Polémica por cómo se han comunicado las exenciones para 2026
Estas excepciones han levantado revuelo y algunos municipios han lamentado falta de comunicación. Esquerra Republicana y los Comuns han pedido la comparecencia en el Parlament de la consejera de Territorio, Vivienda y Transición Ecológica, Sílvia Paneque, y de la directora general de Calidad Ambiental y Cambio Climático, por lo que consideran una "mala gestión" de la implantación de las zonas de bajas emisiones (ZBE). Los socios habituales del Govern critican que el Ejecutivo de Salvador Illa no ha publicado esta revisión de los municipios de entre 20.000 y 50.000 habitantes que están obligados y cuáles no a desplegar las ZBE, y que esto ha provocado "incertidumbre, confusión e inversiones económicas innecesarias" en los ayuntamientos que pensaban que tendrían esta obligación y que finalmente no la han tenido.

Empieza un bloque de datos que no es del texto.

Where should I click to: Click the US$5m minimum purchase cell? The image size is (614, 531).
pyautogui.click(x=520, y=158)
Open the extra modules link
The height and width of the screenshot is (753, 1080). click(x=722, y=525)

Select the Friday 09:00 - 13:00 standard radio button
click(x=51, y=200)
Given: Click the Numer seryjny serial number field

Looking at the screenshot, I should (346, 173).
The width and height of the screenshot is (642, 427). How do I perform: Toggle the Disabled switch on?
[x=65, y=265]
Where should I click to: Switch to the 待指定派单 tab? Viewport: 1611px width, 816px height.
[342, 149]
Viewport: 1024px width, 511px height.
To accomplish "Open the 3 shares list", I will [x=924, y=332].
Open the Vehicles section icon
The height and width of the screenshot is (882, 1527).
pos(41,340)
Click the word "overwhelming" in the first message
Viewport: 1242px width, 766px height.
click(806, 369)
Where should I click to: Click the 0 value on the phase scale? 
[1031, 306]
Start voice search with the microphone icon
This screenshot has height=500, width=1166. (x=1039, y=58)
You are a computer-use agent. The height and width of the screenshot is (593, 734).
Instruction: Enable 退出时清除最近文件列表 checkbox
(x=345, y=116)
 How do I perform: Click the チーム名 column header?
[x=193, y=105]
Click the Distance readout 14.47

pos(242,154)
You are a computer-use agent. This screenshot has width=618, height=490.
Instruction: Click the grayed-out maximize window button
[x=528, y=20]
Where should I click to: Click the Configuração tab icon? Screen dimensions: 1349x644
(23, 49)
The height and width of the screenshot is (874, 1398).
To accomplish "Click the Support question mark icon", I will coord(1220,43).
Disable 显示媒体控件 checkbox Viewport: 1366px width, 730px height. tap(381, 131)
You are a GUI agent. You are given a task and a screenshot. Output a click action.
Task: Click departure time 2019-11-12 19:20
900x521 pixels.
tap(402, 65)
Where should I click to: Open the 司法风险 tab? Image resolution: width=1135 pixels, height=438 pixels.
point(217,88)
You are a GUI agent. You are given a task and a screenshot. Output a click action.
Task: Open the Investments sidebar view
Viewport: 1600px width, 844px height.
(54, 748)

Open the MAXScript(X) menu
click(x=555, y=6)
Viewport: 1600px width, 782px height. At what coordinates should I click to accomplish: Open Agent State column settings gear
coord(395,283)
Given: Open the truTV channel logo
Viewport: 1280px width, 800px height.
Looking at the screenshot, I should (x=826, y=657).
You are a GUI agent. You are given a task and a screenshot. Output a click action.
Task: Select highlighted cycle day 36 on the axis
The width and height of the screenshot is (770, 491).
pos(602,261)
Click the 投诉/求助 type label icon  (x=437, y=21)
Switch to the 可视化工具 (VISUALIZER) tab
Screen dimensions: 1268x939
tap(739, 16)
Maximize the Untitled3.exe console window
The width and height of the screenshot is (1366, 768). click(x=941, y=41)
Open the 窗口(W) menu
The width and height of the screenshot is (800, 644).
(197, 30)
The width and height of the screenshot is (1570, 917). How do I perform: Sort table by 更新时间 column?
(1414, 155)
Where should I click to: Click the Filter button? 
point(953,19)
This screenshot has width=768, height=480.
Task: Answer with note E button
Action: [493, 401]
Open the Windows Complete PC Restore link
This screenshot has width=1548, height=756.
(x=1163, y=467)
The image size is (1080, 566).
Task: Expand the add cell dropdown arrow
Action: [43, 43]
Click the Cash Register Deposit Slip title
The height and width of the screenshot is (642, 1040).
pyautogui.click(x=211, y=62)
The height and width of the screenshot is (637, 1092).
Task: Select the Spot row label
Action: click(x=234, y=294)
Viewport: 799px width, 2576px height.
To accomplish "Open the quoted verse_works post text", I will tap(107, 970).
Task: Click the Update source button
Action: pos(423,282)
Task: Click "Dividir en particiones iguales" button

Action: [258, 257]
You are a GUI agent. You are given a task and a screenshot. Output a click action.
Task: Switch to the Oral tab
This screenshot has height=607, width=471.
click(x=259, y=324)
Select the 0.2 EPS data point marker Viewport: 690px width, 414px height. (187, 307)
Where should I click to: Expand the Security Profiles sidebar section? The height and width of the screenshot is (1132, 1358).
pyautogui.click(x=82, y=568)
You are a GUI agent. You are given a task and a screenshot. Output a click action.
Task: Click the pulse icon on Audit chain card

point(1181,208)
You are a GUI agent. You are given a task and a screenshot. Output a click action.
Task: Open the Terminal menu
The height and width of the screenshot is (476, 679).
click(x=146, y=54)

Ambos partidos insisten en que el Govern debería haber publicado el listado en el Diari Oficial de la Generalitat (DOGC). También reclaman una compensación para aquellos consistorios que aplicaran la normativa de las ZBE a pesar de no tener la obligación. Es el caso, por ejemplo, de Santa Perpètua de Mogoda: el equipo del consistorio se mostró “perplejo” tras enterarse a través de los medios de comunicación de que no debe implementar la ZBE antes del 1 de enero, dado que no había recibido "ningún tipo de notificación" oficial de la Generalitat. "No puede ser que nos cambien las reglas de juego sin avisar y un mes antes de la obligación efectiva", denunciaron.